**EXPLORE THE MATERIAL**.
[1] List the names of all functions that the DeepDSC results notebook below defines with def.
[2] Continue the DeepDSC results notebook below from the point where it stops.

**TEXT SECTION**.
━━━━━━━━━━━━━━━━━━━━━━━━━━━━━━

# Import packages

## General

In [1]:
import os
import numpy as np
import pandas as pd
import matplotlib.pyplot as plt

import warnings
warnings.filterwarnings('ignore')

## Personal

In [2]:
from rbm.utils import Predictions, Compiler

# Define vars

In [3]:
datasets = ['test', 'newcancer']
metrics = ['precision', 'recall', 'f1', 'auc']
modelType = 'DeepDSC'
basePath = '/fs/scratch/PCON0041/PatrickLawrence/cancer-drug-response/DeepDSC/customEffScore'

# Define Funcs

## Compiling results

In [4]:
def getResults(predPath, metrics):
    preds = pd.read_csv(predPath, index_col=0)
    Evaluator = Predictions(None)
    cellLineResults = Evaluator._cellLinePerformance(preds, metrics)
    cancerResults = Evaluator._cancerTypePerformance(cellLineResults) 
    return cellLineResults, cancerResults

def iterateModelPreds(basePath, dataset, metrics):
    predDir = os.path.join(basePath, f"{dataset}_preds")
    resultDir = os.path.join(basePath, f"{dataset}_results")
    files = os.listdir(predDir)
    for f in files:
        predPath = os.path.join(predDir, f)
        modelName = "_".join(f.split('_')[:-1])
        cellLinePath = os.path.join(resultDir, f"{modelName}_CLresults.csv")
        cancerPath = os.path.join(resultDir, f"{modelName}_CancerResults.csv")
        cellLineResults, cancerResults = getResults(predPath, metrics)
        cellLineResults.to_csv(cellLinePath)
        cancerResults.to_csv(cancerPath)
        
def compileResults(basePath, modelType, subdir, prefix, suffix='CancerResults.csv'):
    compiler = Compiler(basePath, modelType)
    compiler.compileResults(subdir, prefix, suffix)

In [5]:
def getResultsAndCompile(basePath, modelType, prefix, datasets, metrics):
    for d in datasets:
        iterateModelPreds(basePath, d, metrics)
        subdir = f"{d}_res"
        compileResults(basePath, modelType, subdir, prefix)

## precision@k

In [6]:
def countDrugsK(df, k=1):
    drugCount = {}
    wrong = []
    for cell, subdf in df.groupby(by='cell_line'):
        sortDF = subdf.sort_values(by='pred', ascending=False).reset_index(drop=True)
        drugs = sortDF.loc[:k-1, 'drug']
        for drug in drugs:
            if drug in drugCount.keys():
                drugCount[drug] += 1
            else:
                drugCount[drug] = 1
        drug = drugs[0]

        if sortDF.iloc[:k, :].true.sum() == 0:
            wrong.append(cell)
            print(f"\nNo true effective drugs identified in top {k} for {cell}")
            print(f"Cell line: {sortDF.loc[0, 'cell_line']}; Top drug: {drug}\n")
        else:
            print(f"Cell line: {sortDF.loc[0, 'cell_line']}; Top drug: {drug}")

━━━━━━━━━━━━━━━━━━━━━━━━━━━━━━

**RECORD SET**.
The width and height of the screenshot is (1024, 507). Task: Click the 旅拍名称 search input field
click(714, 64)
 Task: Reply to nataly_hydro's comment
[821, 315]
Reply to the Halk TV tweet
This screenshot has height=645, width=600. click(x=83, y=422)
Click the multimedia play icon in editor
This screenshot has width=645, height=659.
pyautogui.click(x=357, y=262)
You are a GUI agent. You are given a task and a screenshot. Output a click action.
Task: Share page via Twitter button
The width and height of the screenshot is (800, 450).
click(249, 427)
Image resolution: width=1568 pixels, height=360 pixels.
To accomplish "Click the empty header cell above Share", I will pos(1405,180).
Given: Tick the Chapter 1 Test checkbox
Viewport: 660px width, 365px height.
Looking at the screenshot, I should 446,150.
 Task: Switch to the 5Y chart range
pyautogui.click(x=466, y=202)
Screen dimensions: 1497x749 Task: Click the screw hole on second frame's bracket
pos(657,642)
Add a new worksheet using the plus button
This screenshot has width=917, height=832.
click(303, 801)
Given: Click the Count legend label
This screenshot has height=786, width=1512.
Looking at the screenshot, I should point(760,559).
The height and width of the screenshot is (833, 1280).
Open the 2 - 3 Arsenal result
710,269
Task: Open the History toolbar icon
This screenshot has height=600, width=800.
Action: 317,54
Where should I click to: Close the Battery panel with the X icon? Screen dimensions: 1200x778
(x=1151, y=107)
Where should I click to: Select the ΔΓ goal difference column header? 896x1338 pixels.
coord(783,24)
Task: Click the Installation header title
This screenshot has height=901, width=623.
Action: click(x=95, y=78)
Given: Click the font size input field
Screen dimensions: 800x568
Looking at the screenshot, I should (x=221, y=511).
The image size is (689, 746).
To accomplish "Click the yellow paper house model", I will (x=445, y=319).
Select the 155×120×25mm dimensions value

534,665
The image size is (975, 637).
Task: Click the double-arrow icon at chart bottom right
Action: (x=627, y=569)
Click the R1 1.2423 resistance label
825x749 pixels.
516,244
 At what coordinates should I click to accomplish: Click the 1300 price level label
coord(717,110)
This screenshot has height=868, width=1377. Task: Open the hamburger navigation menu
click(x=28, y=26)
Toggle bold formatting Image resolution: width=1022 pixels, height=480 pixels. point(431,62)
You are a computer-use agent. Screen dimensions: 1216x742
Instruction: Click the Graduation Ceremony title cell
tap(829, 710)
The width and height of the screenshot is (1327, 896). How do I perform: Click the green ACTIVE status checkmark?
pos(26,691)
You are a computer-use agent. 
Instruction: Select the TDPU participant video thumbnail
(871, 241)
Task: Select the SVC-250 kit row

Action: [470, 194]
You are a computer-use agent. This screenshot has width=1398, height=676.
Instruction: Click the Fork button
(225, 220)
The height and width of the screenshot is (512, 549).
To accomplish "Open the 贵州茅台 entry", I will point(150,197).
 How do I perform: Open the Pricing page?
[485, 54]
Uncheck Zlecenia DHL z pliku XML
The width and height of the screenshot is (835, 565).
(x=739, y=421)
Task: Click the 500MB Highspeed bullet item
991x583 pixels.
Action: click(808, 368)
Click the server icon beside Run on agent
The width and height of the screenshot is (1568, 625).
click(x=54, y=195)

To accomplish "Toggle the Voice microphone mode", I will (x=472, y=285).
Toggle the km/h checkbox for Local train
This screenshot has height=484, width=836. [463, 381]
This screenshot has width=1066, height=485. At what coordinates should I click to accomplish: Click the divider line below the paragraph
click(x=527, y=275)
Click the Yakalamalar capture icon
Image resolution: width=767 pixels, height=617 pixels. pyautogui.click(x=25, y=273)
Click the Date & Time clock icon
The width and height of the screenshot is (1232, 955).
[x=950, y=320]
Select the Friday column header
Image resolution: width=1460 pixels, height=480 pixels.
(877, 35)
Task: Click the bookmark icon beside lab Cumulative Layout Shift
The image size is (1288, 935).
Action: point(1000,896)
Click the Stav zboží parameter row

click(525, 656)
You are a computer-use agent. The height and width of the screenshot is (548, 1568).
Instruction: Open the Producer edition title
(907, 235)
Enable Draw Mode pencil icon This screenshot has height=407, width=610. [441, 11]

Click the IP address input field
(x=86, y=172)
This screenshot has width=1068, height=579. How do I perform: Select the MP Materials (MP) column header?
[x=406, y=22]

━━━━━━━━━━━━━━━━━━━━━━━━━━━━━━

**ANSWERS FOR THE EXERCISE**.
[1] getResults, iterateModelPreds, compileResults, getResultsAndCompile, countDrugsK

[2]
    return drugCount, wrong

In [7]:
def clPrecision(df, modelName=None, verbose=True, getResults=False, thresh=0.5):
    p1 = []
    p2 = []
    p3 = []
    p4 = []
    p5 = []
    p0 = []
    cellLines = []
    for cell, subdf in df.groupby(by='cell_line'):
        nEff = subdf.true.sum()
        if nEff < 5:
            continue
        cellLines.append(cell)
        sortDF = subdf.sort_values(by='pred', ascending=False)
        p1.append(sortDF.iloc[:1, :].true.sum() / 1)
        p2.append(sortDF.iloc[:2, :].true.sum() / 2)
        p3.append(sortDF.iloc[:3, :].true.sum() / 3)
        p4.append(sortDF.iloc[:4, :].true.sum() / 4)
        p5.append(sortDF.iloc[:5, :].true.sum() / 5)
        if sortDF.true.sum() >= 10:
            p0.append(sortDF.iloc[:9, :].true.sum() / 10)

    if np.mean(p1) >= thresh:
        thresh = np.mean(p1)
        if verbose:
            print(f"Model: {modelName}")
            print(f"\tPrecision@1: {round(thresh, 4)}")
            print(f"\tPrecision@2: {round(np.mean(p2), 4)}")
            print(f"\tPrecision@3: {round(np.mean(p3), 4)}")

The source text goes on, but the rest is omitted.